**Input data:**
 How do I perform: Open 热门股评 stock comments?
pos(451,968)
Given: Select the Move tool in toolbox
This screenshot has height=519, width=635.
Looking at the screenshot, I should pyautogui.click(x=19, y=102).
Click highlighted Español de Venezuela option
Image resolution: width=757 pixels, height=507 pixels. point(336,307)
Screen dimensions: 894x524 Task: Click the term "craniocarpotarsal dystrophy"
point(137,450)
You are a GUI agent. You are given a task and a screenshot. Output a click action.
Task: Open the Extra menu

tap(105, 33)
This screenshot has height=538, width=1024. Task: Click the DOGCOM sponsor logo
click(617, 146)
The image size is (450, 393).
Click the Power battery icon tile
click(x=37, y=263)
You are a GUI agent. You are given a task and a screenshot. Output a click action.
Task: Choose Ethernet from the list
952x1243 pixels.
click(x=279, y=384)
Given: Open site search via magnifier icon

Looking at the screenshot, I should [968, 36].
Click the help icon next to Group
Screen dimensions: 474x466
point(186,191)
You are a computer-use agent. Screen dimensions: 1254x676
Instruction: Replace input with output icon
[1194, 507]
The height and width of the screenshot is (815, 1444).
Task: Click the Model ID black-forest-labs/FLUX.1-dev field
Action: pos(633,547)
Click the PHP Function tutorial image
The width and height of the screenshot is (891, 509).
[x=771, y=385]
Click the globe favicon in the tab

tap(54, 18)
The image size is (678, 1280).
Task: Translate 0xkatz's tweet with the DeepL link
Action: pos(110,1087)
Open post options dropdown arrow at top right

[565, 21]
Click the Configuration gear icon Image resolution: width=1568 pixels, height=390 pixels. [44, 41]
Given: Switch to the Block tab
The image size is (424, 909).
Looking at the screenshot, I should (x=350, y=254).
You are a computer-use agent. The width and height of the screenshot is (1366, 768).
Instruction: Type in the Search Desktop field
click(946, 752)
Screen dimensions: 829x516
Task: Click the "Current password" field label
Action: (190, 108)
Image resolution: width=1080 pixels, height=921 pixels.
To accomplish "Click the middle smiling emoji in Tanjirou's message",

**What needs to be done:** Retype the data exactly as given.

**Reply:**
 How do I perform: Open 热门股评 stock comments?
pos(451,968)
Given: Select the Move tool in toolbox
This screenshot has height=519, width=635.
Looking at the screenshot, I should pyautogui.click(x=19, y=102).
Click highlighted Español de Venezuela option
Image resolution: width=757 pixels, height=507 pixels. point(336,307)
Screen dimensions: 894x524 Task: Click the term "craniocarpotarsal dystrophy"
point(137,450)
You are a GUI agent. You are given a task and a screenshot. Output a click action.
Task: Open the Extra menu

tap(105, 33)
This screenshot has height=538, width=1024. Task: Click the DOGCOM sponsor logo
click(617, 146)
The image size is (450, 393).
Click the Power battery icon tile
click(x=37, y=263)
You are a GUI agent. You are given a task and a screenshot. Output a click action.
Task: Choose Ethernet from the list
952x1243 pixels.
click(x=279, y=384)
Given: Open site search via magnifier icon

Looking at the screenshot, I should [968, 36].
Click the help icon next to Group
Screen dimensions: 474x466
point(186,191)
You are a computer-use agent. Screen dimensions: 1254x676
Instruction: Replace input with output icon
[1194, 507]
The height and width of the screenshot is (815, 1444).
Task: Click the Model ID black-forest-labs/FLUX.1-dev field
Action: pos(633,547)
Click the PHP Function tutorial image
The width and height of the screenshot is (891, 509).
[x=771, y=385]
Click the globe favicon in the tab

tap(54, 18)
The image size is (678, 1280).
Task: Translate 0xkatz's tweet with the DeepL link
Action: pos(110,1087)
Open post options dropdown arrow at top right

[565, 21]
Click the Configuration gear icon Image resolution: width=1568 pixels, height=390 pixels. [44, 41]
Given: Switch to the Block tab
The image size is (424, 909).
Looking at the screenshot, I should (x=350, y=254).
You are a computer-use agent. The width and height of the screenshot is (1366, 768).
Instruction: Type in the Search Desktop field
click(946, 752)
Screen dimensions: 829x516
Task: Click the "Current password" field label
Action: (190, 108)
Image resolution: width=1080 pixels, height=921 pixels.
To accomplish "Click the middle smiling emoji in Tanjirou's message",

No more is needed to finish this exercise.